Influence of the caffeine on the interaction Between haloperidol and human serum albumin: Spectroscopic and molecular docking approach

Abstract

The interactions between human serum albumin (HSA) and haloperidol (HPD) in the presence or absence of caffeine (CAF) with HSA were studied by fluorescence-absorption spectroscopy and molecular modeling. The results showed that the presence of CAF decreased binding constants of HPD HSA with increasing temperature from 1.07× 104 mol/dm3 to 3.13 x 102 mol/dm3. The results indicate that the HSA-HPD and HSA-CAF-HPD system is very thermally sensitive. The number of binding sites obtained at three different temperatures were close to 1 indicating the presence of one binding site of HPD, CAF on HSA. Fluorescence quenching was initiated by dynamic quenching procedure irrespective of the absence or presence of CAF. The negative value of the free energy change (∆G) indicates a spontaneous binding process of both, HPD to HSA protein and HPD to the HSA-CAF protein complex.

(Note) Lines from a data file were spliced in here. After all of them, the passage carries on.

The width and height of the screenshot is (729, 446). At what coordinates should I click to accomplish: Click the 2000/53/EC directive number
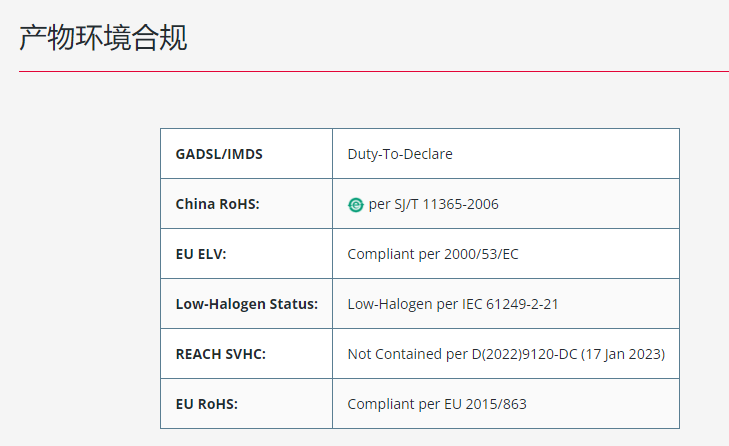[x=481, y=254]
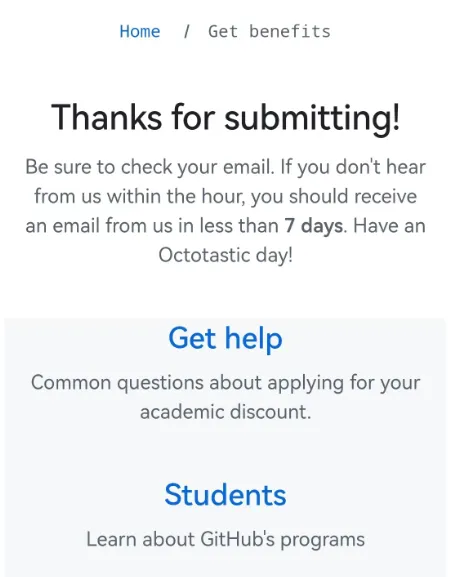Click the Learn about GitHub's programs text
Screen dimensions: 455x577
(225, 540)
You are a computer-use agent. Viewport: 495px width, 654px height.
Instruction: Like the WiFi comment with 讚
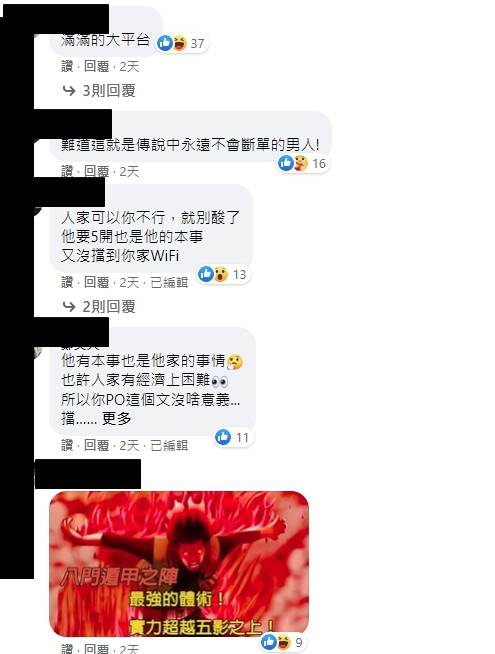click(x=67, y=282)
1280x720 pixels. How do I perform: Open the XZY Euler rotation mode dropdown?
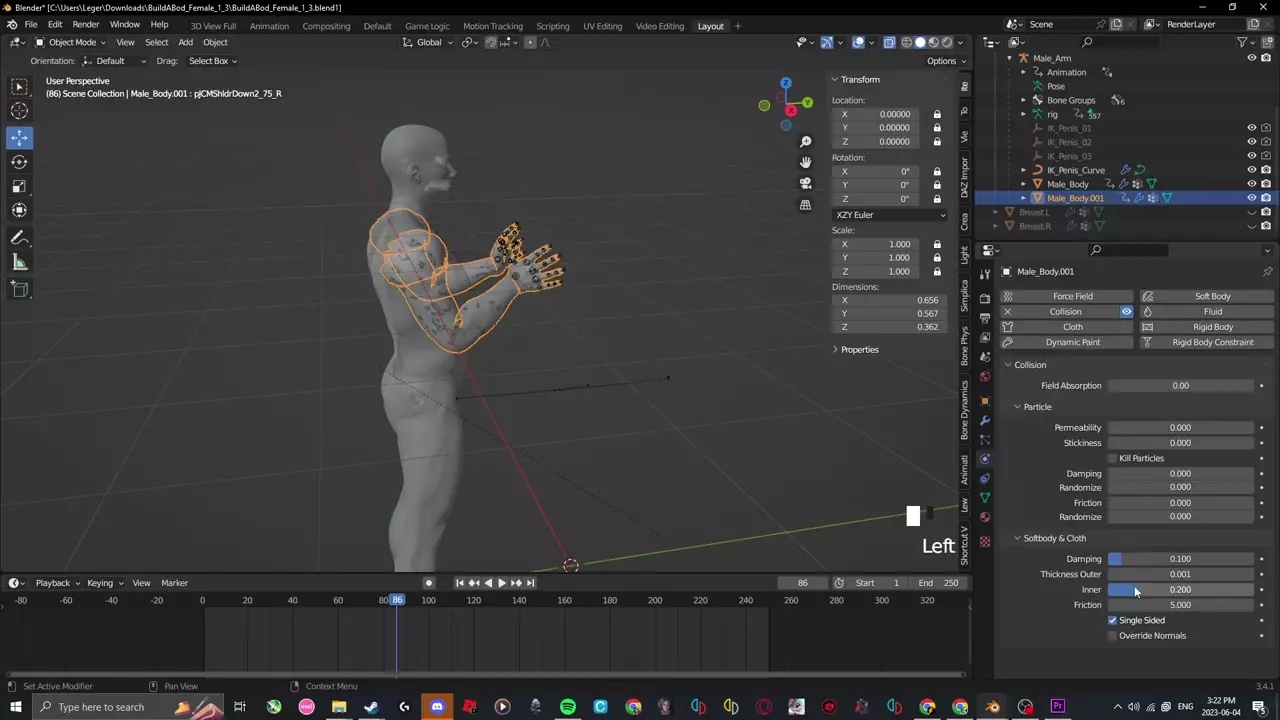889,215
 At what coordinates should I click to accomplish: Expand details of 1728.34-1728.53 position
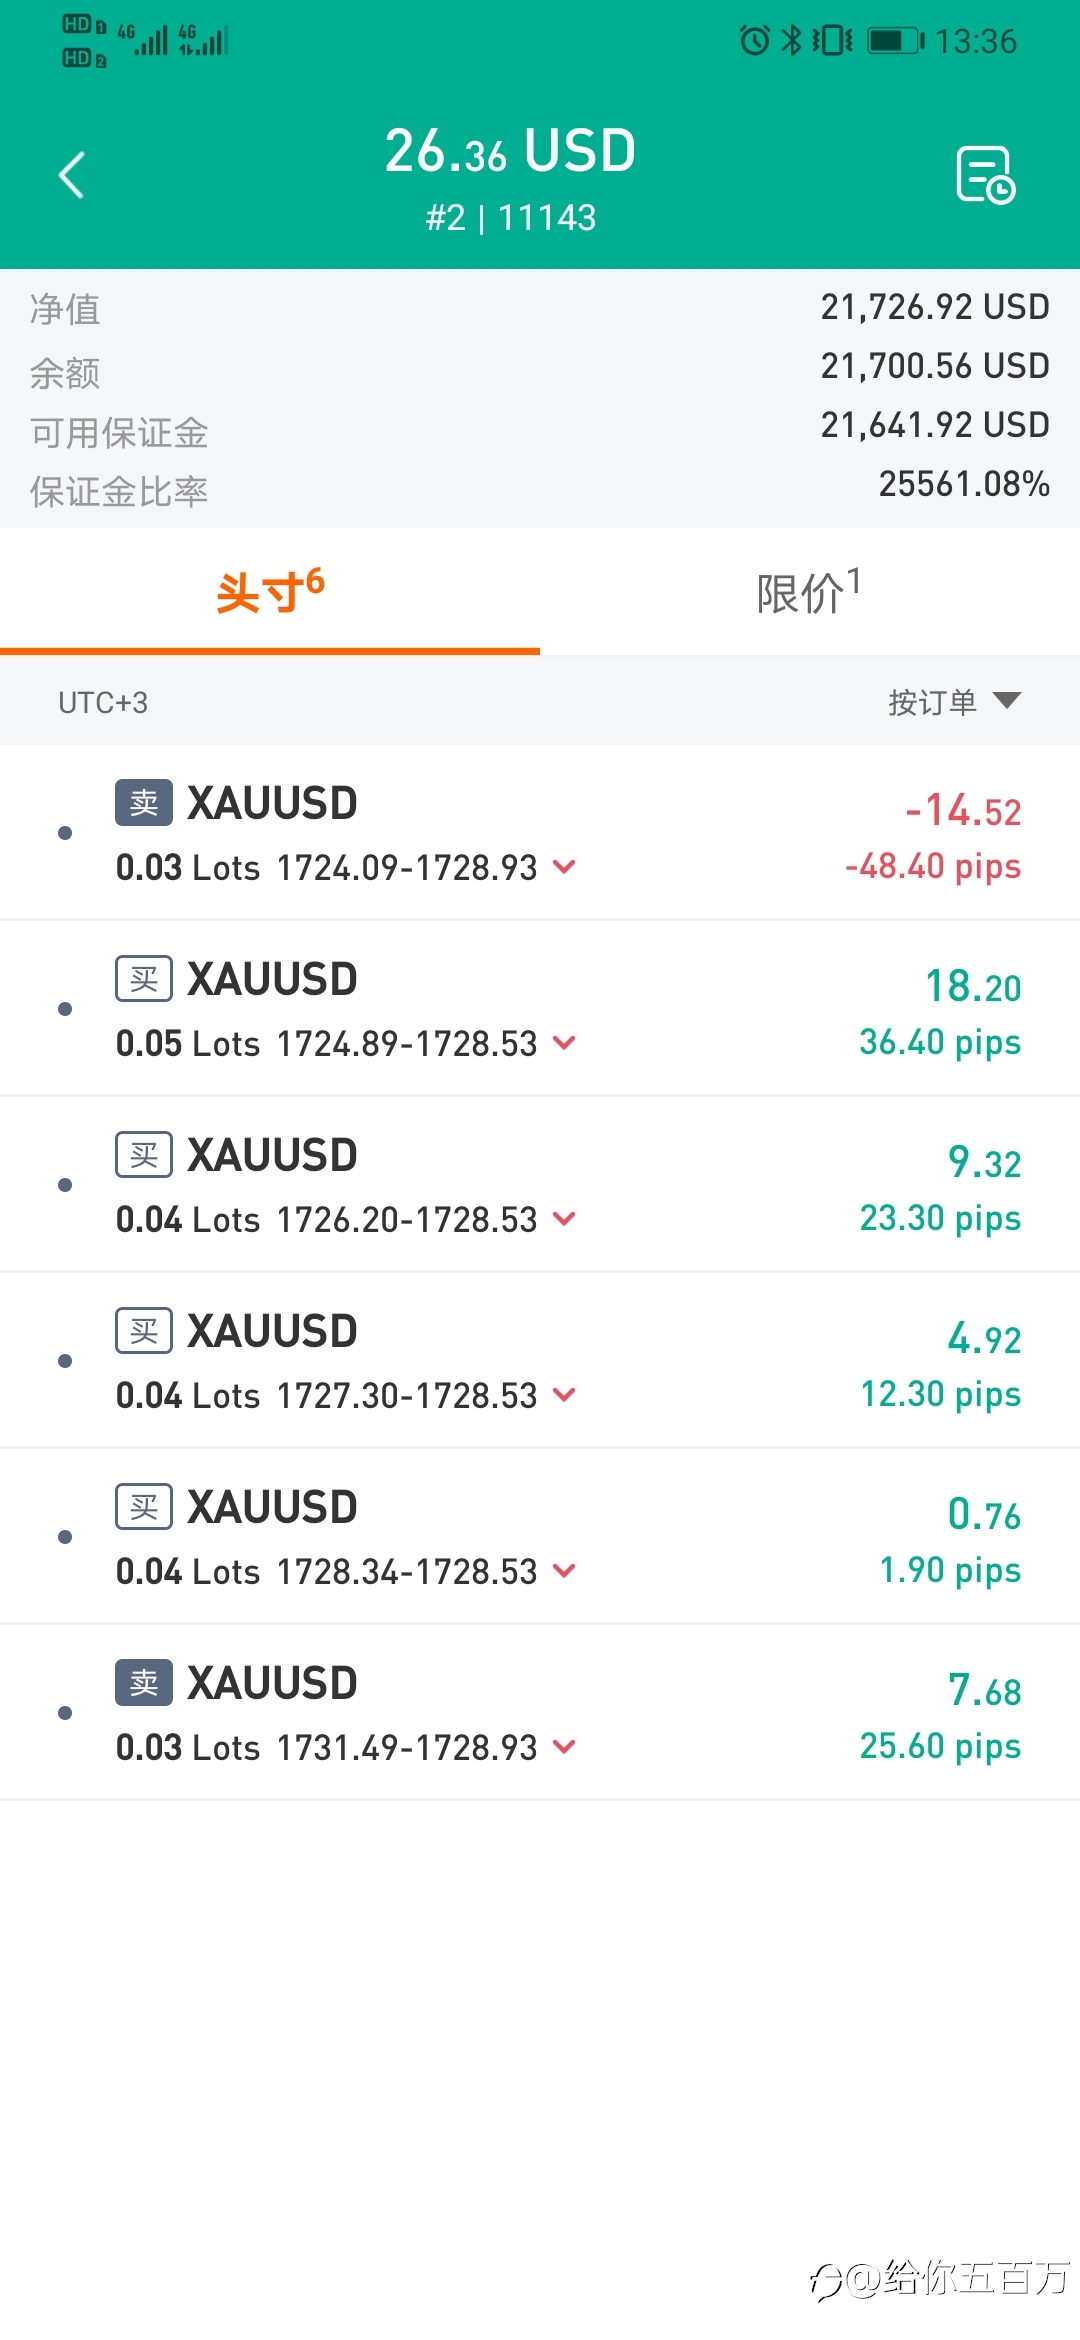pyautogui.click(x=564, y=1571)
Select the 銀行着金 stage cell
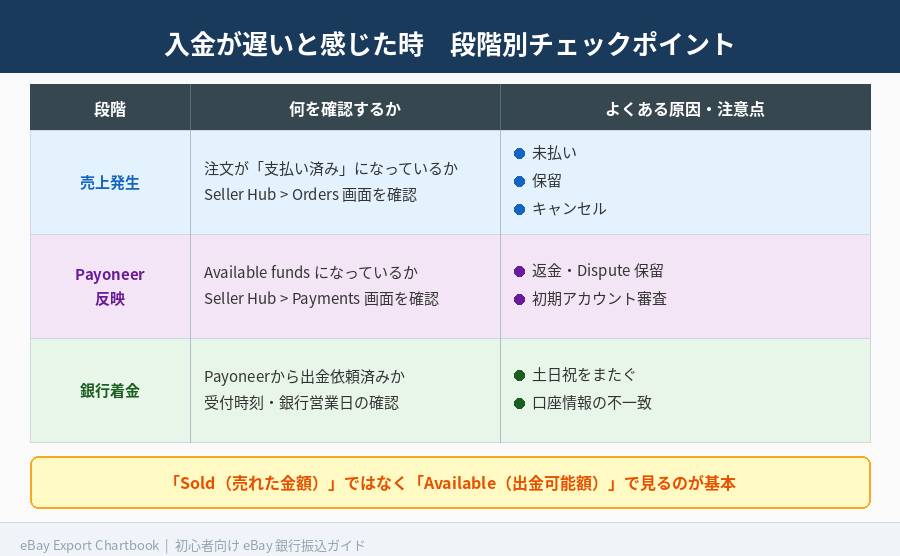This screenshot has width=900, height=556. [110, 390]
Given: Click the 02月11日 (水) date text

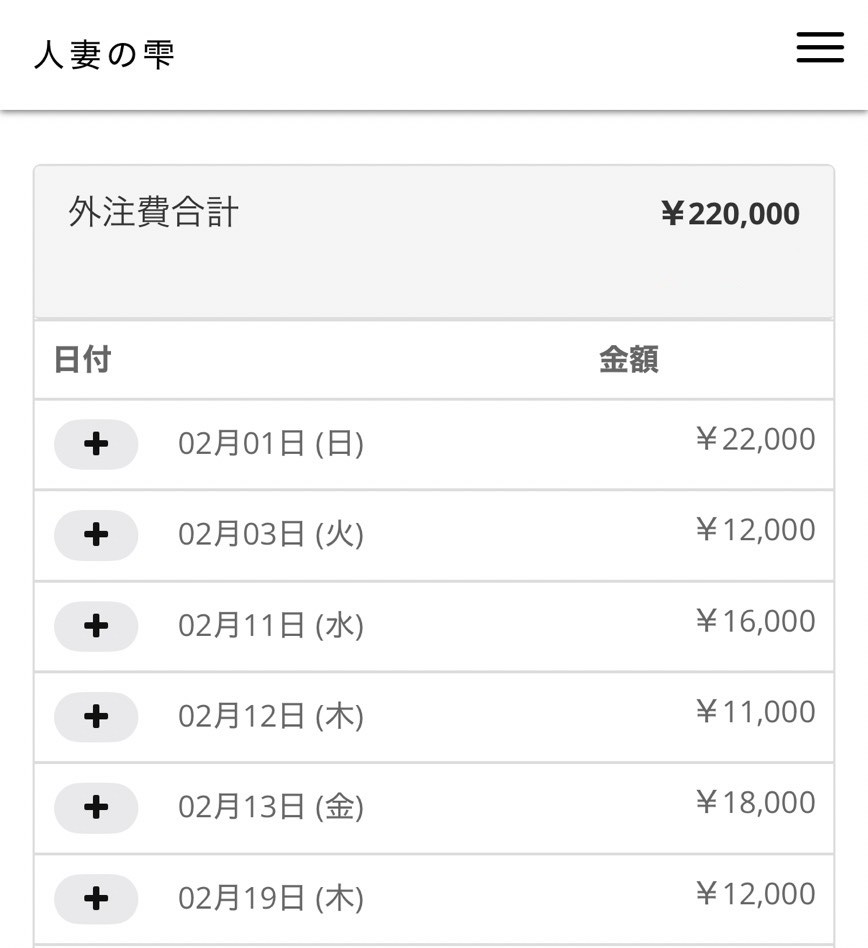Looking at the screenshot, I should click(x=270, y=626).
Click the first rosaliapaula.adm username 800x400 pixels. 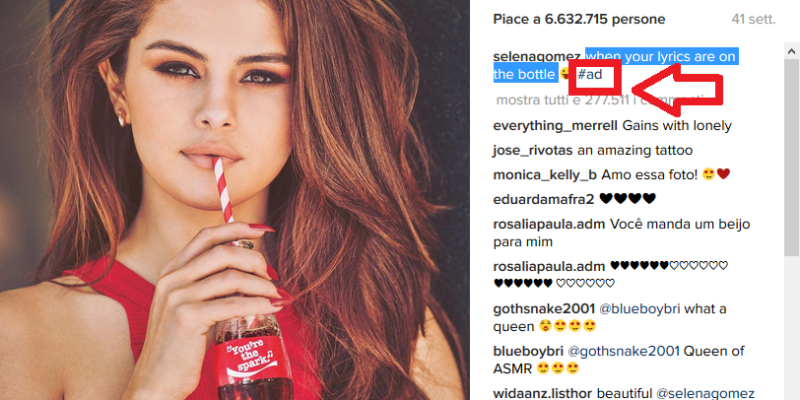[x=549, y=224]
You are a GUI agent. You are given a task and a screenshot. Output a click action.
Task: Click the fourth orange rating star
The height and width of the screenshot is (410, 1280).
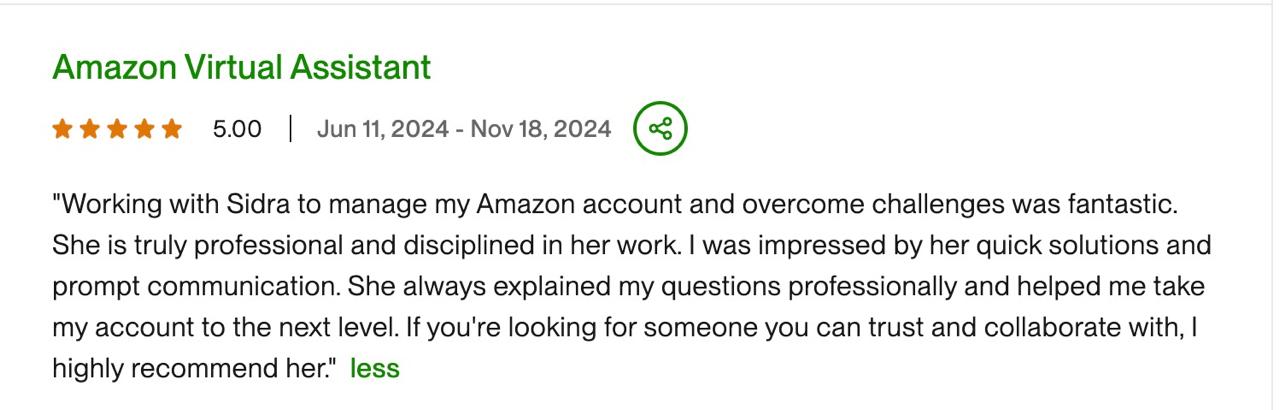144,129
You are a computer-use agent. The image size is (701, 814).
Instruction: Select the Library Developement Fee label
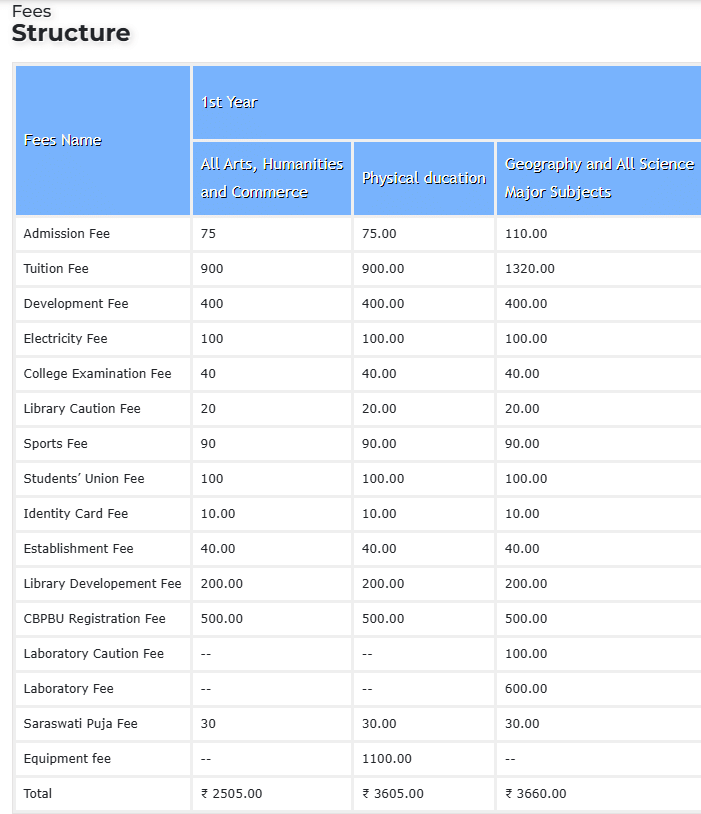102,583
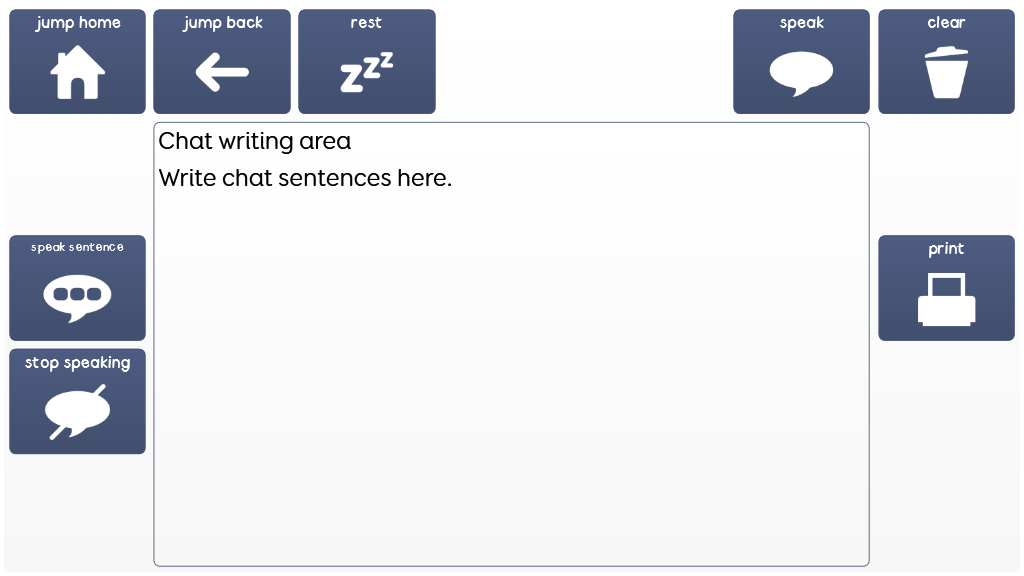1024x576 pixels.
Task: Click the 'jump home' label text
Action: pyautogui.click(x=78, y=23)
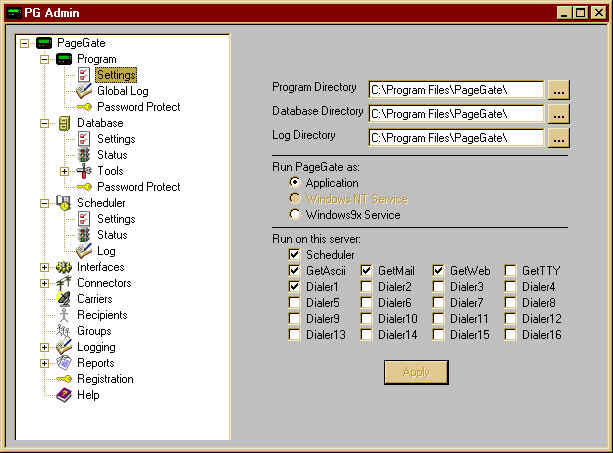Screen dimensions: 613x453
Task: Click the Database Status traffic light icon
Action: (x=85, y=155)
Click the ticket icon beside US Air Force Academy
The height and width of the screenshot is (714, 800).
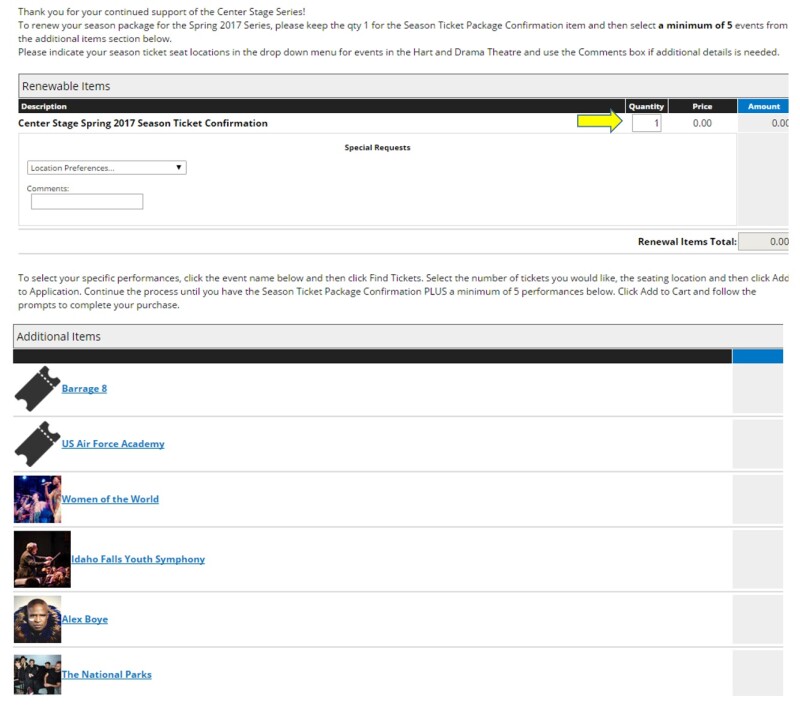pyautogui.click(x=37, y=444)
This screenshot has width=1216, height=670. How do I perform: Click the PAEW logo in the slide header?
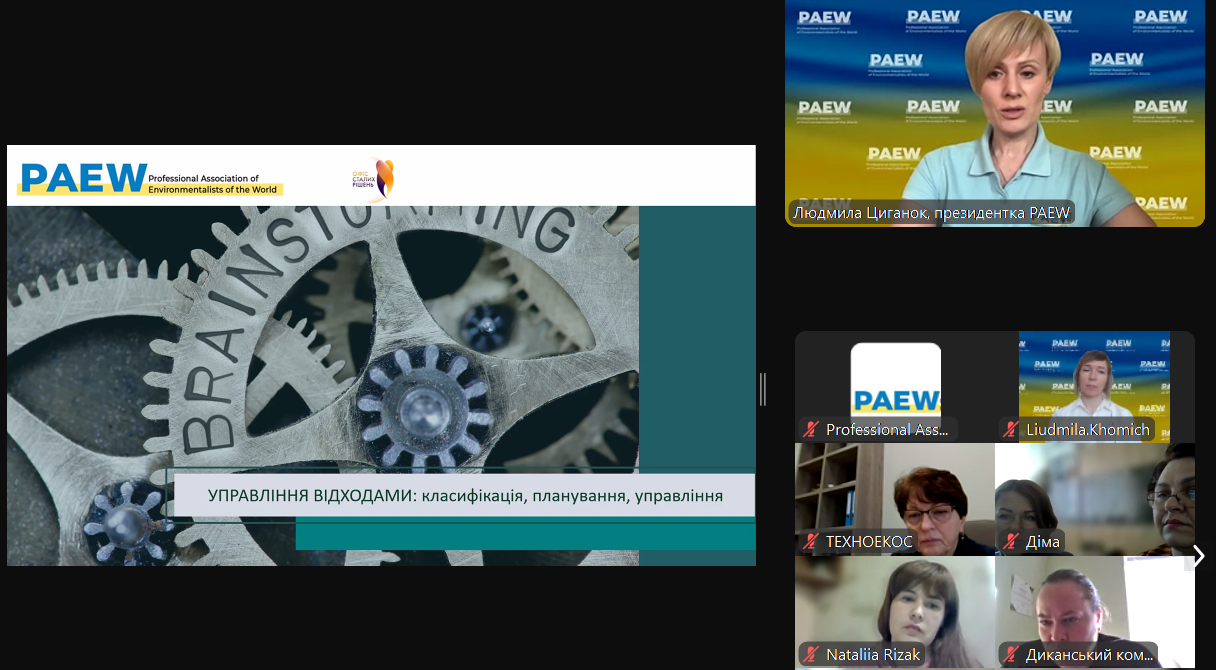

The values of ∆H0 <0 and ∆S0 <0 for binding interaction HSA-HPD and HSA-CAF HPD, indicate that interaction is enthalpy driven. Docking simulation results are confirmed that the most preferable place for binding HPD and CAF is the active site I, in domain II subdomain IIA. The present study suggested that the combined actions of HPD and CAF, may lead to further changes in HSA conformation.